▶ **Brief**
In the passage about the father-in-law, why did he never remarry after his wife's death?

▶ **Selected text**
⁂

“Do not follow the ideas of others, but learn to listen to the voice within yourself. Your body and mind will become clear and you will realize the unity of all things.” ~ Dogen.
My father-in-law was a simple man who lived his life by strong principles. A farmer, he rose before the sun and labored beneath it all day, tending to his fields, his animals, and his kids, before falling into bed and in the morning starting all over again. His wife died young, in childbirth, and he never remarried, declaring he didn’t want anyone to move in and abuse his children. Towards the end of his life he declared he wanted his family to organize a ‘get-together’ (pronounced get-to-gyada in his uneducated patois). And the only family he wanted to attend were those who wanted to be there. He wanted no long faces, no people pulled by duty to be there, just those who genuinely loved him.

⁂

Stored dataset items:
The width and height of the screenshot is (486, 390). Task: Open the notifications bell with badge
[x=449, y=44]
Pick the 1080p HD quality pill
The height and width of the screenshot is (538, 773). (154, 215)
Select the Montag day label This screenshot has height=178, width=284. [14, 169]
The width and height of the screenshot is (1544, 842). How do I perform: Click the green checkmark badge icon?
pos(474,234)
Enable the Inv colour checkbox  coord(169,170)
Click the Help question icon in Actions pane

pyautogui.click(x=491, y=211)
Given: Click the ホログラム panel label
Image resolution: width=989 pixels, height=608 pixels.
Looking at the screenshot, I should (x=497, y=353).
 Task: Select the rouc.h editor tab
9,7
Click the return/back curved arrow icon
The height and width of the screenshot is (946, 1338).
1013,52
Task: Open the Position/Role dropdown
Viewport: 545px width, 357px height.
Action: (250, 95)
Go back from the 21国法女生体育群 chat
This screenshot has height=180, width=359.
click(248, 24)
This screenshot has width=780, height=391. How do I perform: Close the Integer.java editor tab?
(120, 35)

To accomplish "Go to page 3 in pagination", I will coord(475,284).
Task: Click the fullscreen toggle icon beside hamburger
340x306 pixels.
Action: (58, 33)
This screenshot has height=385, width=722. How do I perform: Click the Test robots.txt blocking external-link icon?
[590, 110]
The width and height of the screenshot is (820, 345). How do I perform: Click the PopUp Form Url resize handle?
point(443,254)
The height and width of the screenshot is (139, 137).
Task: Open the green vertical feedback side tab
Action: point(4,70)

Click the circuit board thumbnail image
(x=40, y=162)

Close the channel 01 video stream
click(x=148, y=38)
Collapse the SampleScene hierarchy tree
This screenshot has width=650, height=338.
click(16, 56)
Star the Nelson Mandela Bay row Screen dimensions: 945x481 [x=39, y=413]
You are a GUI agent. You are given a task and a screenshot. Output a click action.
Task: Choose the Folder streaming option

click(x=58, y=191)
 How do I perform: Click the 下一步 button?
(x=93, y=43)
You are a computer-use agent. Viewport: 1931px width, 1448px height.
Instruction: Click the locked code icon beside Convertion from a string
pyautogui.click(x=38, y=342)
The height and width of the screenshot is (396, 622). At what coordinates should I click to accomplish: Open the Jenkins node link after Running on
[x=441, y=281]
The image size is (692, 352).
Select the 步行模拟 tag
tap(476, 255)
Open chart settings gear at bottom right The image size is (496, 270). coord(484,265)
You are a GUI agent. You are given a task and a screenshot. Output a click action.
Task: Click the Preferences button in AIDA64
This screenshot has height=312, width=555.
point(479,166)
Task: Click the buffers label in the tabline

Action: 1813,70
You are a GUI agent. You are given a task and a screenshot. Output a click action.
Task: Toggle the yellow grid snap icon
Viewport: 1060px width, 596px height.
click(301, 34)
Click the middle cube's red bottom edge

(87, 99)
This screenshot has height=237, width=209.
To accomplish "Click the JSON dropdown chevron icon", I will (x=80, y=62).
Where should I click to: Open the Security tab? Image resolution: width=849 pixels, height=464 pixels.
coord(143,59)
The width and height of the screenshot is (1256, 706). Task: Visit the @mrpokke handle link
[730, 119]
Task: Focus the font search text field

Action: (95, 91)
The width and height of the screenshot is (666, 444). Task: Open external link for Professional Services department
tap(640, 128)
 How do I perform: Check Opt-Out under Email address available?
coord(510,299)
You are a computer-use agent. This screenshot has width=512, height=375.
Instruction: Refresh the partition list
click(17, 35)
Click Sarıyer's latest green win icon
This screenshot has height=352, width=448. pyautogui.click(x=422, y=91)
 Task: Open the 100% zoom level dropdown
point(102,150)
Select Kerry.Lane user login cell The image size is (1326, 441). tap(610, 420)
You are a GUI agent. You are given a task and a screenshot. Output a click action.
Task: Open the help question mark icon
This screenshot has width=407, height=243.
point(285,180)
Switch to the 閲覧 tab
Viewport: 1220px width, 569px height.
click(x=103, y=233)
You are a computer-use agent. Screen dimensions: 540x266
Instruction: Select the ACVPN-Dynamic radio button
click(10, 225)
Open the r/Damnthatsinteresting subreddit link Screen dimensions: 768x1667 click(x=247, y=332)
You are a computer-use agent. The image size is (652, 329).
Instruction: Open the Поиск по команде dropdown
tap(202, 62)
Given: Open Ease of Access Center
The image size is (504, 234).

⁂

▶ **Written solution**
He declared that he did not want anyone to move in and abuse his children.